Material and methods: In this prospective study, 26 patients with CTS (45 wrists; 22 female and 4 male patients; mean ± SD age of 49.42 + 14.47 years) and 19 age and sex matched healthy volunteers (32 wrists; 15 female and 4 male volunteers, mean ± SD age of 42.52 + 10.85 years) underwent MRI and USG. Cross-sectional area (CA) of median nerve was measured using free hand ROI at four levels: hamate hook (H0), pisiform bone (PI0), 1 cm proximal (PI1) and 2 cm proximal to PI0 (PI2).
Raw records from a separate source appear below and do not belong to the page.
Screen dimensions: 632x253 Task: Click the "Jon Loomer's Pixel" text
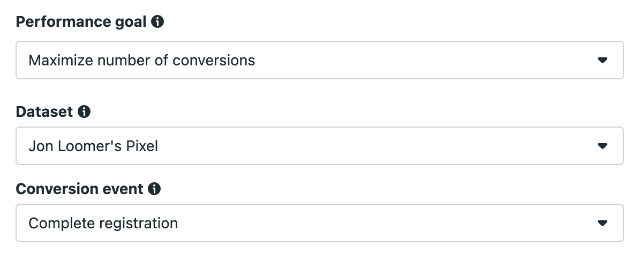pyautogui.click(x=93, y=146)
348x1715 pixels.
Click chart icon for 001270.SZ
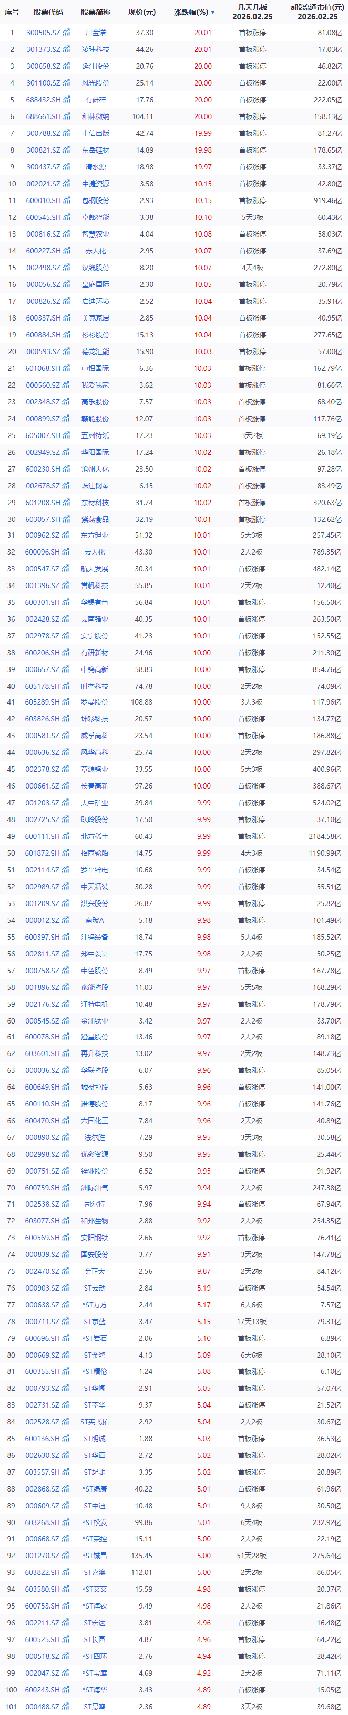point(66,1555)
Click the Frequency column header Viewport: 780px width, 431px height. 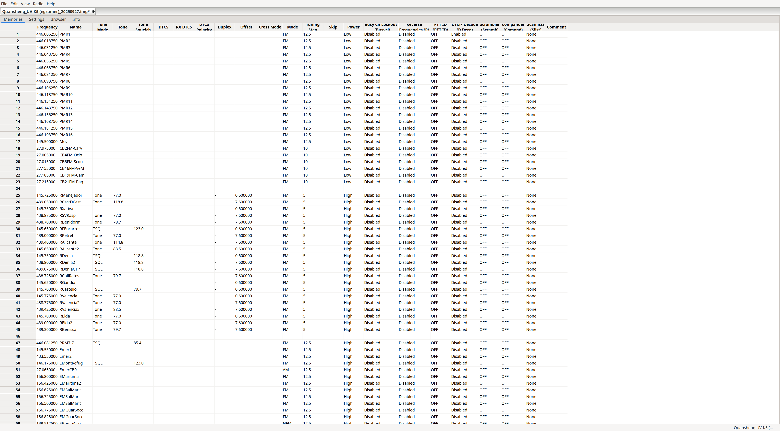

Relative median nerve signal intensity (MNSI) was calculated as ratio of median nerve signal intensity with hypothenar muscle signal intensity. Flexor retinacular bowing was calculated at hamate hook level. Echogenicity and Power Doppler vascularity of median nerve were assessed on USG. Independent t-test, chi square test and receiver operating characteristic curve analysis were used as appropriate.
Results: On USG, CA measured at PI0 (95% confidence interval of 0.872-0.987) and retinacular bowing (0.816-0.912), while, on MRI, CA at PI1 (0.874-0.997) were most useful in diagnosing CTS based on the ROC and Zombie plot analysis. Area under curves for CA measurements on USG and MRI were not significantly different. CA at PI1 on MRI (0.752-0.965) was significantly different between minimal to moderate CTS and severe to extreme CTS groups (on NCS).
Conclusion: CA of median nerve is the most useful parameter to diagnose and grade CTS and USG and MRI are comparable for measurements. Increased retinacular bowing on USG and hypoechogenicity of median nerve increase the diagnostic confidence while MRI helps in picking up important associated conditions.